SOURCE DOCUMENT:
┌──
Cath Crowley is a young adult fiction author based in Melbourne, Australia. She has been shortlisted and received numerous literary awards including the 2011 Prime Minister's Literary Award for Young Adult Fiction for her novel Graffiti Moon and, in 2017, the Griffith University Young Adult Book Award at the Queensland Literary Awards for Words in Deep Blue.

Crowley was born in 1971 in rural Victoria. Her books include The Gracie Faltrain Trilogy, Chasing Charlie Duskin and Graffiti Moon. She is currently a freelance writer and part time teacher. Her work has been published in Australia and internationally.

Early life and career
Crowley grew up with three siblings and a dog called Elvis. She took courses in radio production and literature at university and then worked as an English teacher for some time.

She hadn't always wanted to be a writer but was later convinced while traveling in Europe. She often wrote letters home to her brother who created a musical, Journey Girl, inspired by these letters.

After returning from Europe, Crowley studied professional writing and editing at RMIT. She went on to write articles for newspapers and magazines and began her first novel, The Life and Times of Gracie Faltrain.

Crowley's most recent novel, Words in Deep Blue is a story of love, loss and the power of words. Her writing got a kick-start while she was grieving for her father, "I realised grief is very particular to each person," she said. Crowley now runs student writing workshops and freelance writes.
└──
SUPPLIED MATERIAL:
┌──
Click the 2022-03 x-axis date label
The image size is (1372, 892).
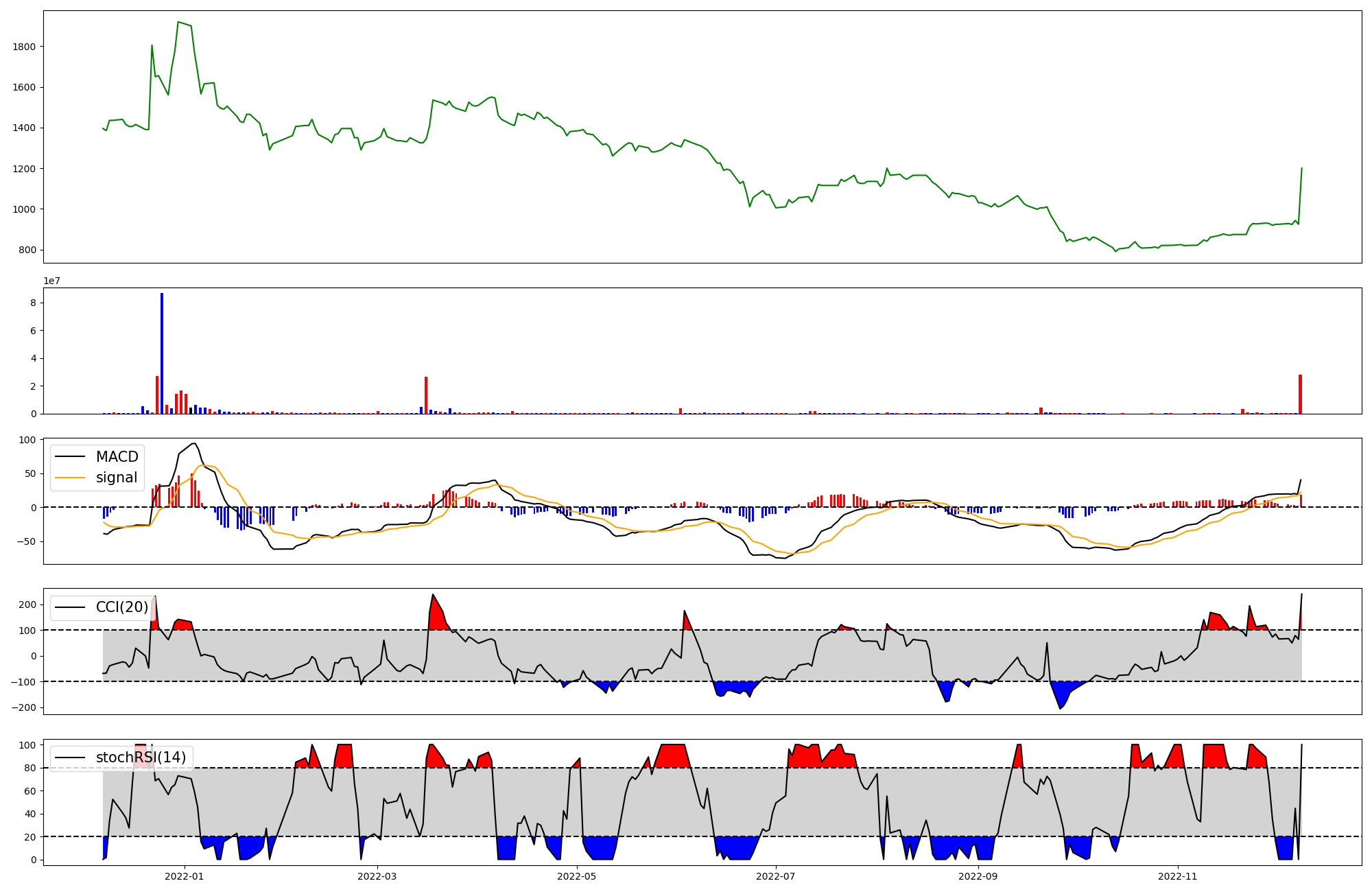(x=378, y=876)
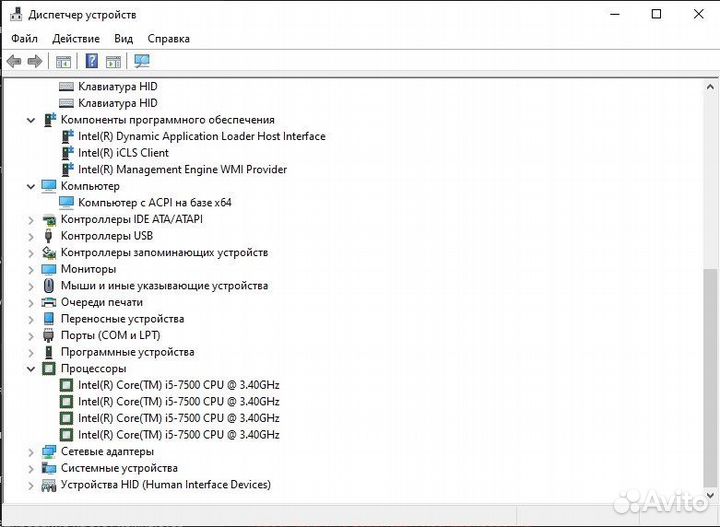
Task: Expand the Контроллеры USB category
Action: (31, 236)
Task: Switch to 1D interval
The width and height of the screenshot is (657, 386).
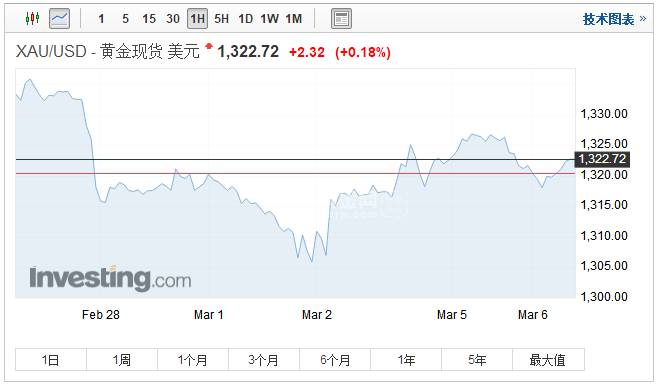Action: pyautogui.click(x=246, y=19)
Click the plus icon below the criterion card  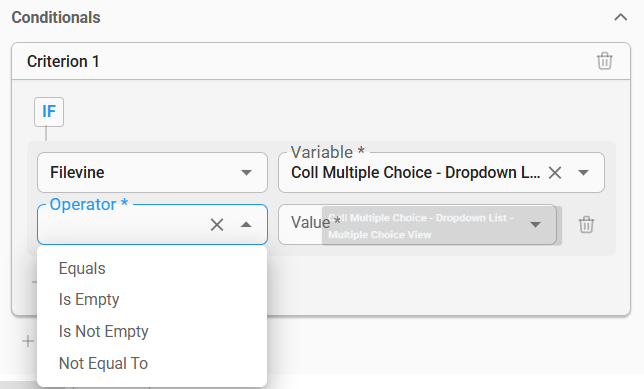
└──
EXERCISES TO COMPLETE:
a - Set down the passage about Cath Crowley word for word, starting with "Early life and" and going on through "for some time.".
b - Output as a JSON list of strings the lines of the entries, one string per line, starting with the line with "Task: Switch to 1D interval" and going on through the last line of the entries, both included. Skip blank lines, and leave out the pictures.

SOLUTION LIST:
a -
Early life and career
Crowley grew up with three siblings and a dog called Elvis. She took courses in radio production and literature at university and then worked as an English teacher for some time.

b -
[
  "Task: Switch to 1D interval",
  "The width and height of the screenshot is (657, 386).",
  "Action: pyautogui.click(x=246, y=19)",
  "Click the plus icon below the criterion card  "
]